*DOCUMENT PASSAGE*:

"""

Parse Big Data with Informatica's HParser on Amazon EMR

Articles & Tutorials>Parse Big Data with Informatica's HParser on Amazon EMR
The following tutorial walks you through the process of using Informatica's HParser hosted on Amazon EMR to process custom text files into an easy-to-analyze XML format.

Details

Submitted By: Syne@AWS
AWS Products Used: Amazon Elastic MapReduce
Created On: April 27, 2012 7:11 AM GMT
Last Updated: November 21, 2012 4:43 AM GMT

Informatica's HParser is a tool you can use to extract data stored in heterogeneous formats and convert it into a form that is easy to process and analyze. For example, if your company has legacy stock trading information stored in custom-formatted text files, you could use HParser to read the text files and extract the relevant data as XML. In addition to text and XML, HParser can extract and convert data stored in proprietary formats such as PDF and Word files.

HParser is designed to run on top of the Hadoop architecture, which means you can distribute operations across many computers in a cluster to efficiently parse vast amounts of data. Amazon Elastic MapReduce (Amazon EMR) makes it easy to run Hadoop in the Amazon Web Services (AWS) cloud. With Amazon EMR you can set up a Hadoop cluster in minutes and automatically terminate the resources when the processing is complete.

In our stock trade information example, you could use HParser running on top of Amazon EMR to efficiently parse the data across a cluster of machines. The cluster will automatically shut down when all of your files have been converted, ensuring you are only charged for the resources used. This makes your legacy data available for analysis, without incurring ongoing IT infrastructure expenses.

The following tutorial walks you through the process of using HParser hosted on Amazon EMR to process custom text files into an easy-to-analyze XML format. The parsing logic for this sample has been defined for you using HParser, and is stored in the transformation services file (services_basic.tar.gz). This file, along with other content needed to run this tutorial, has been preloaded onto Amazon Simple Storage Service (S3) at s3n://elasticmapreduce/samples/informatica/. You will reference these files when you run the HParser job.

As part of its tool set, HParser provides a Studio application that you can use to define parsing logic graphically, without the need to write code. For more information about HParser and how to use it to define parsing logic, go to http://www.informatica.com/us/products/b2b-data-exchange/hparser/.

For information about Amazon EMR, see the Amazon Elastic MapReduce Documentation.

"""

*WRITTEN EXERCISE*: Extend the HParser on Amazon EMR tutorial past its final sentence with the next few paragraphs.

*SUPPLIED MATERIAL*:
"""

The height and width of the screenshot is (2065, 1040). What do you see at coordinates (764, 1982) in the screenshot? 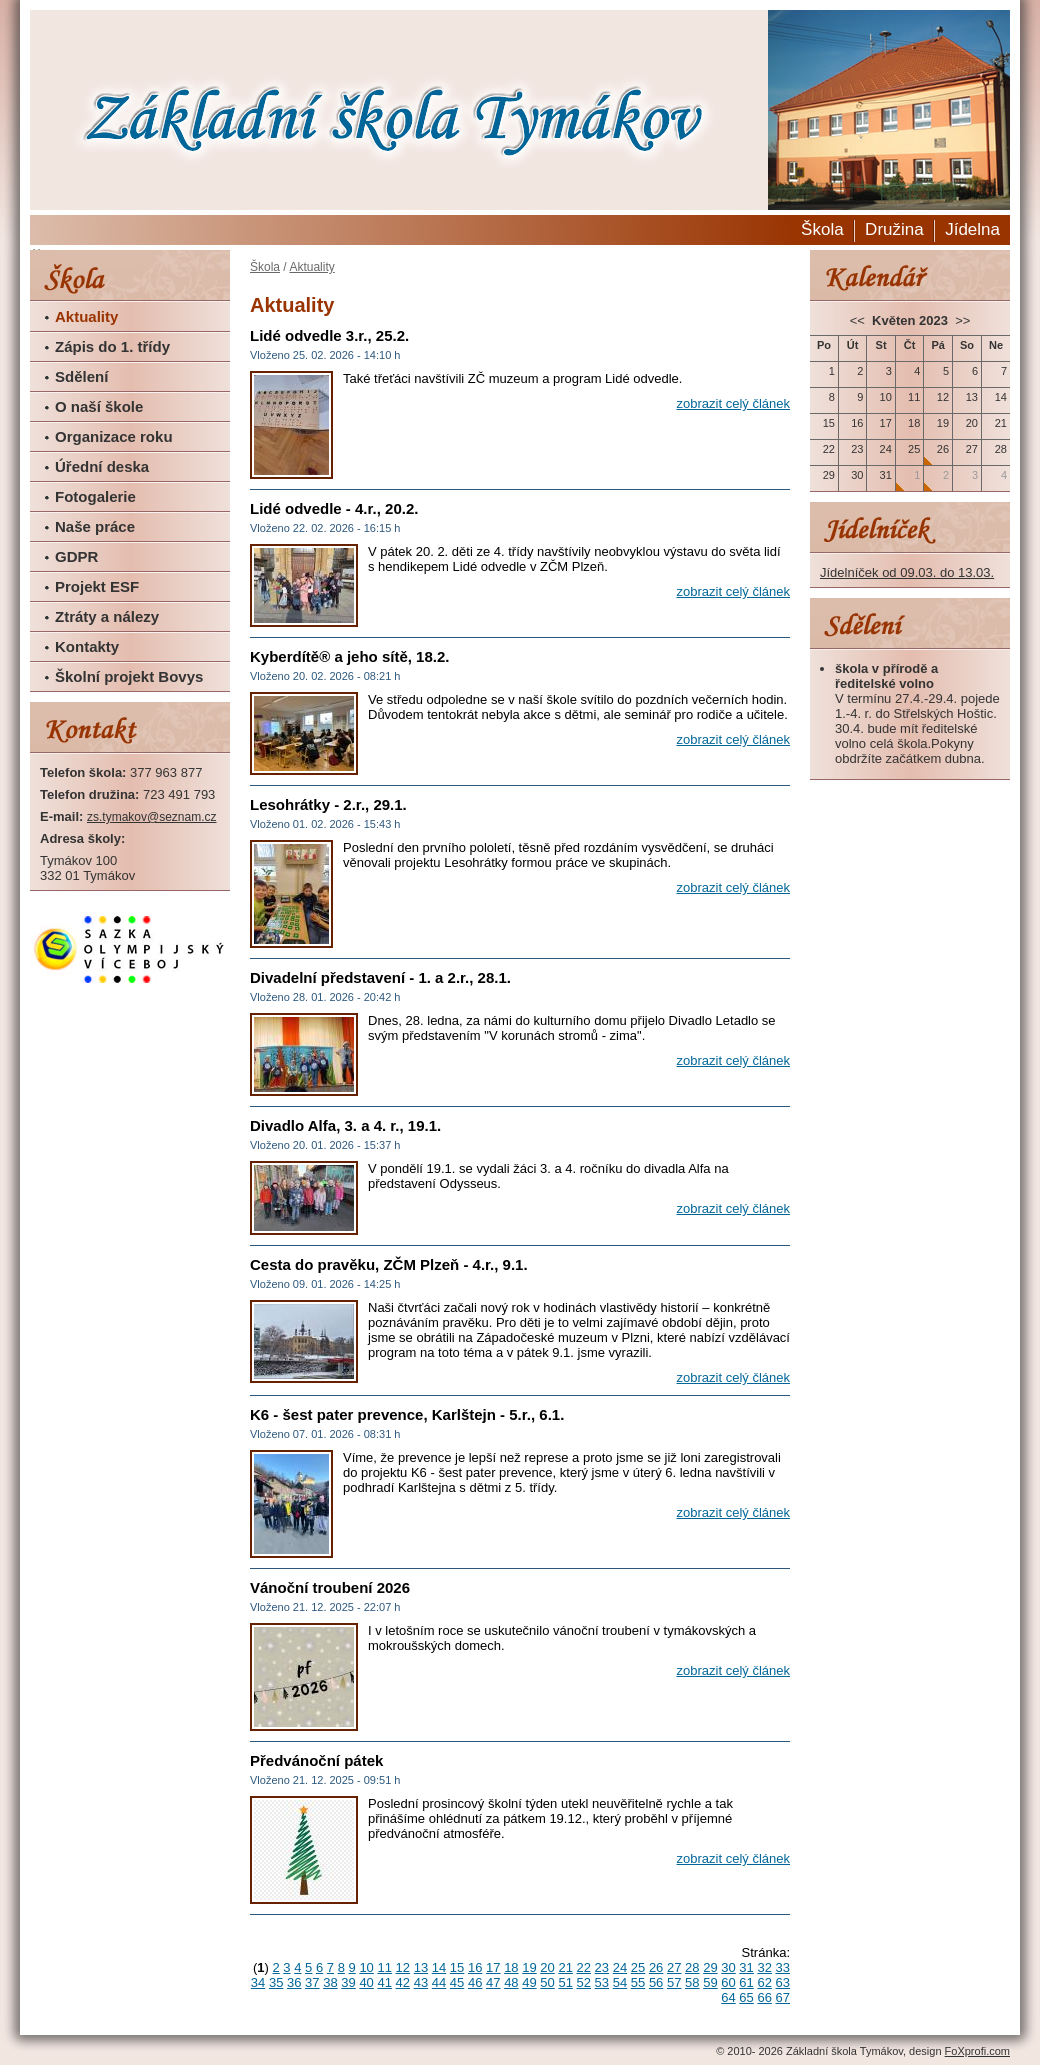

"""

*THE REPLY*:
Step 1: Sign Up for the Service

If you don't already have an AWS account, you'll need to get one. Your AWS account gives you access to all services, but you will be charged only for the resources that you use. For this example walkthrough, the charges will be minimal.

To sign up for AWS

  1. Go to http://aws.amazon.com and click Sign Up Now.
  2. Follow the on-screen instructions.

AWS notifies you by email when your account is active and available for you to use.

The credentials for your AWS account give you access to all the resources that you have deployed.

Step 2: Create a Key Pair

To run HParser, you'll need to create a key pair to connect to the Amazon EC2 instances that Amazon EMR launches. For security reasons, EC2 instances use a public/private key pair, rather than a user name and password, to authenticate connection requests. The public key half of this pair is embedded in the instance, so you can use the private key to log in securely without a password. In this step we will use the AWS Management Console to create a key pair.

To generate a key pair

  1. Open the Amazon EC2 console at https://console.aws.amazon.com/ec2/.
  2. In the Navigation pane, in the Region box, click US East (Virginia).
  3. In the Navigation pane, under Network and Security, click Key Pairs.
  4. Click Create Key Pair.
  5. In the Key Pair dialog box, in the Key Pair Name box, type "newkeypair" for the new key pair and then click Create.
  6. Download the private key file, which is named newkeypair.pem, and keep it in a safe place. You will need it to access any instances that you launch with this key pair.

    Important: If you lose the key pair, you cannot connect to your Amazon EC2 instances.
  7. For more information about key pairs, see Getting an SSH Key Pair in the Amazon Elastic Compute Cloud User Guide.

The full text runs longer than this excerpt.